◆ **TASK DESCRIPTION**: Format the stretch of items below, from the line containing "Screen dimensions: 729x363" through the end of the items, as a JSON list of strings with one string per line, skipping blank lines and leaving out the pictures.

"""

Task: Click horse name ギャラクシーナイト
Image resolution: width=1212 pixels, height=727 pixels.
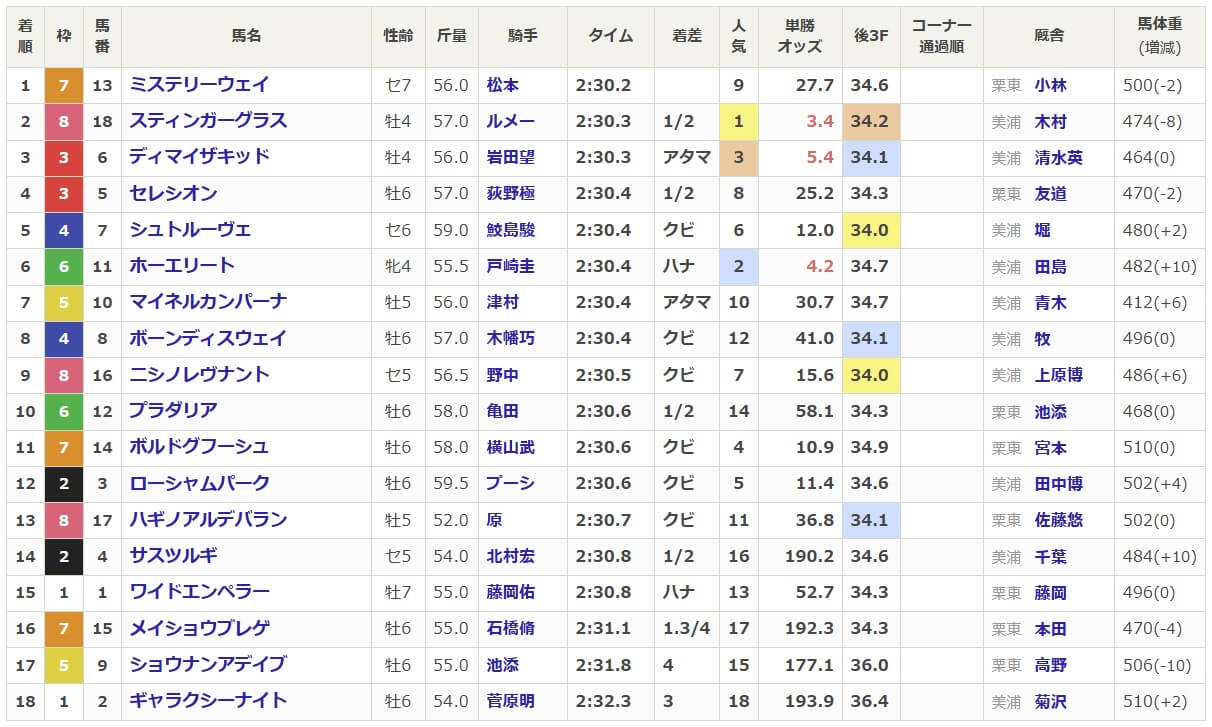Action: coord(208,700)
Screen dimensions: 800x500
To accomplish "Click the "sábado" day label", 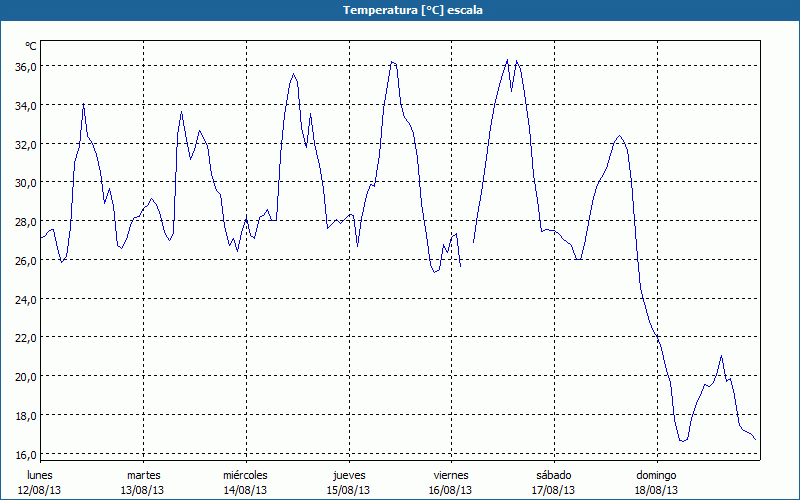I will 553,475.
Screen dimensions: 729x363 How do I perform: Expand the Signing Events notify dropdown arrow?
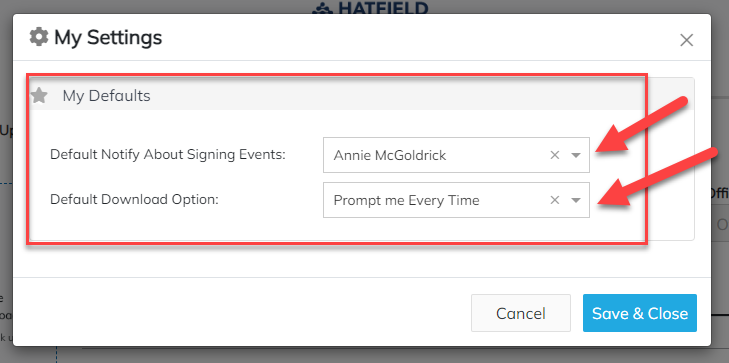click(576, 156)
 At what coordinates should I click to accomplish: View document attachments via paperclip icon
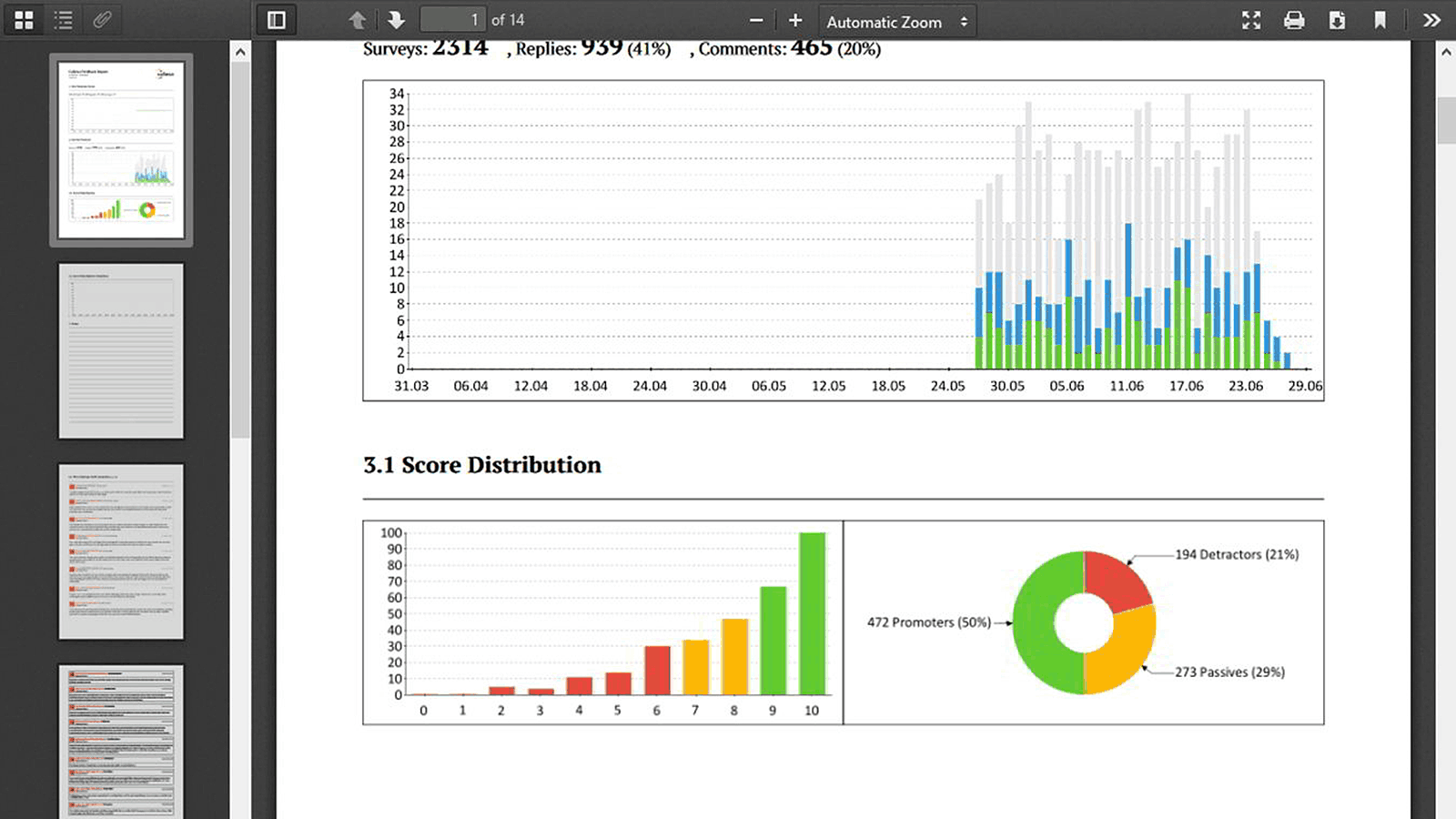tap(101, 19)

"""

◆ **EXERCISE RESULT**:
[
  "Screen dimensions: 729x363 How do I perform: Expand the Signing Events notify dropdown arrow?",
  "click(576, 156)",
  " At what coordinates should I click to accomplish: View document attachments via paperclip icon",
  "tap(101, 19)"
]